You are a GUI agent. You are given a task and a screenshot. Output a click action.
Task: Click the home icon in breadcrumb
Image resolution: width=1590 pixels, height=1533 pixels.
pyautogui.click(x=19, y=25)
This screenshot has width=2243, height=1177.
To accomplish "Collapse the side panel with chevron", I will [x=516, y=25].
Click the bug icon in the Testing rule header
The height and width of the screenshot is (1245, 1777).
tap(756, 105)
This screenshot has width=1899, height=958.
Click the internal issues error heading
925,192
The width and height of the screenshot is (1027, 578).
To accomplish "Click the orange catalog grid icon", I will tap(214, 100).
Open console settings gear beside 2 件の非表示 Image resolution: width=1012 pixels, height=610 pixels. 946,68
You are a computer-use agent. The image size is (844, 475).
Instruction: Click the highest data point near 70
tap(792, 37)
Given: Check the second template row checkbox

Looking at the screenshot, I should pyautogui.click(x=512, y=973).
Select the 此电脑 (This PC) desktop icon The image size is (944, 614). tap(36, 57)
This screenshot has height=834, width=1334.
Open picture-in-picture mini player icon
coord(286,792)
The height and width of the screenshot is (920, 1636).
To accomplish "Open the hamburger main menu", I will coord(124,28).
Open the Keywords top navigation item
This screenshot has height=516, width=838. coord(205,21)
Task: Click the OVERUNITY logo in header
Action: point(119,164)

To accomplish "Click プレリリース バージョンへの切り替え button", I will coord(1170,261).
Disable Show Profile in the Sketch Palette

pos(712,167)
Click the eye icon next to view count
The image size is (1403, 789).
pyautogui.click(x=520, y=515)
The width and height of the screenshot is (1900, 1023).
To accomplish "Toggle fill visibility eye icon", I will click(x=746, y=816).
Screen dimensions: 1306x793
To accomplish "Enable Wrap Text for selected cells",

■ Task details ■
Copy every line from the records above that contains the word "will".

■ Worked solution ■
To accomplish "Collapse the side panel with chevron", I will [x=516, y=25].
To accomplish "Click the orange catalog grid icon", I will tap(214, 100).
To accomplish "Open the hamburger main menu", I will coord(124,28).
To accomplish "Click プレリリース バージョンへの切り替え button", I will coord(1170,261).
To accomplish "Toggle fill visibility eye icon", I will click(x=746, y=816).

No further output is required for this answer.